Minimal stimulation IVF-ET

The first IVF-ET baby, Louise Brown, was born in 1978 and was conceived without the benefit of any fertility drugs. In the years that followed her birth, the experience of most clinics was that the success of IVF-ET was improved by administering injectable fertility drugs (follicle-stimulating hormone and combination follicle-stimulating hormone with luteinizing hormone) to the woman. Thus, the use of injectable fertility drugs became routine in IVF-ET. Disadvantages of injectable drugs include that they substantially increase the cost of IVF-ET and increase the risk of ovarian hyperstimulation syndrome. Not only are the injectable drugs themselves expensive, but their use necessitates more office visits and testing in the days preceding oocyte retrieval and more work for the IVF-ET laboratory personnel after retrieval to care for the resultant increased number of oocytes. To give some chance of pregnancy to infertile couples who either simply cannot afford conventional IVF-ET with injectable drugs or the patients have decreased ovarian reserve that is not overcome by high doses of injectable, some clinics have continued to offer IVF-ET with decreased amounts of injectable drugs, which reduces the total costs of the procedure, as well as the success rate. 

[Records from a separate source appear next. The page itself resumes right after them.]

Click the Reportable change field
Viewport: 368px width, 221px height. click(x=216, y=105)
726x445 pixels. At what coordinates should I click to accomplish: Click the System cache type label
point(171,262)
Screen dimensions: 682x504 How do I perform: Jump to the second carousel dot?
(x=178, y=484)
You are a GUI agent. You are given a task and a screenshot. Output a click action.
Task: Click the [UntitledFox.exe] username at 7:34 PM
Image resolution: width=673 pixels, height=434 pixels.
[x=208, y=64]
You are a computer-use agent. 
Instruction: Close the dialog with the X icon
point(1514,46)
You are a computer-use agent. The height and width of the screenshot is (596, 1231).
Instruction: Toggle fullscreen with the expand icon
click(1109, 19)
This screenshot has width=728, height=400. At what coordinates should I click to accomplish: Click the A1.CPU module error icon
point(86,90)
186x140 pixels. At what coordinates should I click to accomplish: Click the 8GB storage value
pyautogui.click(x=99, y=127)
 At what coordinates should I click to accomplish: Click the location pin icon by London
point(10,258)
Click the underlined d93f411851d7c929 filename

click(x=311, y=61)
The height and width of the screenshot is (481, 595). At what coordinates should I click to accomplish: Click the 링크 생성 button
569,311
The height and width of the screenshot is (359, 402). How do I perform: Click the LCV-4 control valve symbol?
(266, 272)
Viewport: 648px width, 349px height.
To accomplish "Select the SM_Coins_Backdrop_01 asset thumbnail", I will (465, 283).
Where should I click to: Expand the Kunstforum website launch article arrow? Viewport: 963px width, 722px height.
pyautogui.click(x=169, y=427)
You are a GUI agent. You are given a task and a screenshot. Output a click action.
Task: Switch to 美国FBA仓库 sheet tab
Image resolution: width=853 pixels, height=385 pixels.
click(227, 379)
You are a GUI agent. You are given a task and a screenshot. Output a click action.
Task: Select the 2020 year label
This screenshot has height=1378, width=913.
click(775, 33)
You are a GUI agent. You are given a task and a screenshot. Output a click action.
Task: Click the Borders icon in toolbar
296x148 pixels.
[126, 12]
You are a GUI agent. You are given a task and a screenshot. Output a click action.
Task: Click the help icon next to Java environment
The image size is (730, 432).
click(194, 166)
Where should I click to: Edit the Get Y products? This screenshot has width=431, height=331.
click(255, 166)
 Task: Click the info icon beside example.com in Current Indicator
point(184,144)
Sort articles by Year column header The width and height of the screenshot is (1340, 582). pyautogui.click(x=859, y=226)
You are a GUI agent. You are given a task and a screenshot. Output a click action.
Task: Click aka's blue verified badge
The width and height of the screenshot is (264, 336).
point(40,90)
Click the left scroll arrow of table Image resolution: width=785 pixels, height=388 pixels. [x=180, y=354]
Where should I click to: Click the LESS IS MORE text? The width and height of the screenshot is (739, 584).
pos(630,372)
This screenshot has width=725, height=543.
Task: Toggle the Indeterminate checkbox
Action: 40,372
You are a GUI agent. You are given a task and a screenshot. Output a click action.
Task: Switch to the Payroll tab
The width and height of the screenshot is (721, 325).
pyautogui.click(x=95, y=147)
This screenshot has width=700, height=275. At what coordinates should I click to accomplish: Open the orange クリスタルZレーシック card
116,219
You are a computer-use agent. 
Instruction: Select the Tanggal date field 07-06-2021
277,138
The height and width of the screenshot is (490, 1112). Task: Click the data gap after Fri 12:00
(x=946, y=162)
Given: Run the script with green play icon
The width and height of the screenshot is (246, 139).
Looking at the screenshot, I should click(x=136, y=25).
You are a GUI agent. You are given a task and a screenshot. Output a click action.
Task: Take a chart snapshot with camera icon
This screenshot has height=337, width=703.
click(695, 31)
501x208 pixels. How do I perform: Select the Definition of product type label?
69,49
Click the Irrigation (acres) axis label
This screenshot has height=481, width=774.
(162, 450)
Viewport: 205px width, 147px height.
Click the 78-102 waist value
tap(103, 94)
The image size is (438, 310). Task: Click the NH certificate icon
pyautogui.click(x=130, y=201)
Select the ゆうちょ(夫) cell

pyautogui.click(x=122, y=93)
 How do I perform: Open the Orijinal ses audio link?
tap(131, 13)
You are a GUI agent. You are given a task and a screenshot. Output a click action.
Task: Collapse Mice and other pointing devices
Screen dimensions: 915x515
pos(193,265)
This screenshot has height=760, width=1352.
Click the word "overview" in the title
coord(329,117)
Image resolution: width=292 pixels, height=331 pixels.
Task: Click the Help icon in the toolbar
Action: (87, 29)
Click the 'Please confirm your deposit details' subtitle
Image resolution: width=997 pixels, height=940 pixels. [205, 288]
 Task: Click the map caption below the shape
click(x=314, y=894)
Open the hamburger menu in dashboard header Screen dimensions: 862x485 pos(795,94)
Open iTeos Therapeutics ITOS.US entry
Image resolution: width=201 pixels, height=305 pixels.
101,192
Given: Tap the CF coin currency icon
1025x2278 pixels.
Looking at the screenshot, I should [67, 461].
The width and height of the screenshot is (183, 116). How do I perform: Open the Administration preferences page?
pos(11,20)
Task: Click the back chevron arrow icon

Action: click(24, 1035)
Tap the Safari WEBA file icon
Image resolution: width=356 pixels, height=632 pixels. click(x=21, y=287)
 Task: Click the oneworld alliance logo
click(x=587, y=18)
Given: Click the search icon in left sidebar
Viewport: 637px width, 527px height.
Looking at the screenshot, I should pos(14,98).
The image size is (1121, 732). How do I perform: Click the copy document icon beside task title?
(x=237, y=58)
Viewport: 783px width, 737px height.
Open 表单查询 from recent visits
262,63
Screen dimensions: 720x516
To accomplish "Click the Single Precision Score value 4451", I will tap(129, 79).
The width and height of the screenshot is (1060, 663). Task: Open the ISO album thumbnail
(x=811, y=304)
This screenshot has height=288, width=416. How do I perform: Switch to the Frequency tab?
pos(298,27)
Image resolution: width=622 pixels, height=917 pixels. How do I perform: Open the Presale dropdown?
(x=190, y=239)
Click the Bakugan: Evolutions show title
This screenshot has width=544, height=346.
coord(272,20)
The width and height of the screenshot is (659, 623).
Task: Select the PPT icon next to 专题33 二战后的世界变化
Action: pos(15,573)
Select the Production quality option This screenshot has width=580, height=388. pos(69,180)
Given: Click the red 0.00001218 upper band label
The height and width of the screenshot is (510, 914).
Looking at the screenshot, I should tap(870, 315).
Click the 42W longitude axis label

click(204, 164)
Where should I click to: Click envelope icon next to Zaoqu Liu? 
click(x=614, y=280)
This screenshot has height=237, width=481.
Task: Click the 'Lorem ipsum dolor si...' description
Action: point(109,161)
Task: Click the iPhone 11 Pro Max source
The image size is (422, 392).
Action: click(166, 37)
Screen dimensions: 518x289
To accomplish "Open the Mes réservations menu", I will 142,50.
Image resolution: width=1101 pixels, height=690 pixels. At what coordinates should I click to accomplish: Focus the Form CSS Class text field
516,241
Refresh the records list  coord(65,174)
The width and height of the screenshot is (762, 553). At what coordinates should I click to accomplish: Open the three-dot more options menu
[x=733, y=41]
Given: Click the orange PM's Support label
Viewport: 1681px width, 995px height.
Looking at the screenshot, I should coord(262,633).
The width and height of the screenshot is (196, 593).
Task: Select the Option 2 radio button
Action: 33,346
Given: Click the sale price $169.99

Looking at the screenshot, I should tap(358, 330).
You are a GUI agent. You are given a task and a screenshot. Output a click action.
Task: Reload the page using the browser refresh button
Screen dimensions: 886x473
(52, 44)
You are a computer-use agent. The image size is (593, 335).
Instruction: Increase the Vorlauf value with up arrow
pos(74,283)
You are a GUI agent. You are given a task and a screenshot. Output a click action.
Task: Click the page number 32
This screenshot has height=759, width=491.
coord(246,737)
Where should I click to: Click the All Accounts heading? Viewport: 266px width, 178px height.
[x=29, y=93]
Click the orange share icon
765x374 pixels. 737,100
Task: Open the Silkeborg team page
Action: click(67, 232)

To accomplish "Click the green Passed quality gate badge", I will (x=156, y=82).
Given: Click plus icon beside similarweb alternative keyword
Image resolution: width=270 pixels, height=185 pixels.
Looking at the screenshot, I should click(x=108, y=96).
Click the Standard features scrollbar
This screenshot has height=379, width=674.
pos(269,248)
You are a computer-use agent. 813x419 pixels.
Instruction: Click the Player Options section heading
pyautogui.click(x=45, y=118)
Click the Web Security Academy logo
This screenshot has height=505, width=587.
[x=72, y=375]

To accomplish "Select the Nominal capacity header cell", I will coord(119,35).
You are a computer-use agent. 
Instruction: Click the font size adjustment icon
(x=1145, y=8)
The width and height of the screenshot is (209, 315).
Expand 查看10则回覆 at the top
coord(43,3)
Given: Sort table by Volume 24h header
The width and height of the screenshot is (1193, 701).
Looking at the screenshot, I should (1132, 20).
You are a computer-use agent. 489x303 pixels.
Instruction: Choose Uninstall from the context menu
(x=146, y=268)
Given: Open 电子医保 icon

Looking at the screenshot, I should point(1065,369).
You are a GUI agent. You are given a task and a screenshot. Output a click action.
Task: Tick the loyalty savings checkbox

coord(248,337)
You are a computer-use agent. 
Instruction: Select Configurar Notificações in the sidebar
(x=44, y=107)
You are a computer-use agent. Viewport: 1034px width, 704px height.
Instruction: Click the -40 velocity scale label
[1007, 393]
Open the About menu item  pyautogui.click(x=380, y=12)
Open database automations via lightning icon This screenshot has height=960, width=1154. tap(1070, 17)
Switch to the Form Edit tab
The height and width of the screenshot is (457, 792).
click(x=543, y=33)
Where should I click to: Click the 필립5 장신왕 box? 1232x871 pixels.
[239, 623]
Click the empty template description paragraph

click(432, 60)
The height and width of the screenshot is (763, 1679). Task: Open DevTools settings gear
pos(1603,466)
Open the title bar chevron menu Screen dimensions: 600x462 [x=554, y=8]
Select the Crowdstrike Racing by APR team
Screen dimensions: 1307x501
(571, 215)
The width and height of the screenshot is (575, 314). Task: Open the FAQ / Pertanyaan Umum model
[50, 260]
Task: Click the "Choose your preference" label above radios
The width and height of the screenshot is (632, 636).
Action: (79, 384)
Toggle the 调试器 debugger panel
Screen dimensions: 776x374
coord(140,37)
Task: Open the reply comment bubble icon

There are several slightly different ways in which IVF-ET can be performed with limited use or without the use of injectable gonadotropins. There are no universally agreed-upon definitions to describe minimal stimulation protocols for IVF.  In general, these protocols either employ the relatively inexpensive oral fertility drugs such as clomiphene citrate (Serophene® or Clomid®) or letrozole (Femara ®) early in the cycle followed by either a low dose of injectable gonadotropins and an hCG trigger shot or just the hCG trigger shot alone. The theoretical advantages of this approach include lower cost, fewer injections, fewer days of monitoring, and less exposure to pharmacological gonadotropin medications for developing eggs and the developing endometrium (uterine lining).  Although it is generally agreed upon that minimal stimulation protocols have a lower overall success rate than full stimulation protocols, there may be certain patient populations who may benefit from this approach: low responders who do not recruit many follicles even with full stimulation, high responders who are at a markedly increased risk of ovarian hyperstimulation syndrome, and patients who are not interested in embryo cryopreservation or who want to limit the number of eggs to be fertilized, for ethical or religious reasons.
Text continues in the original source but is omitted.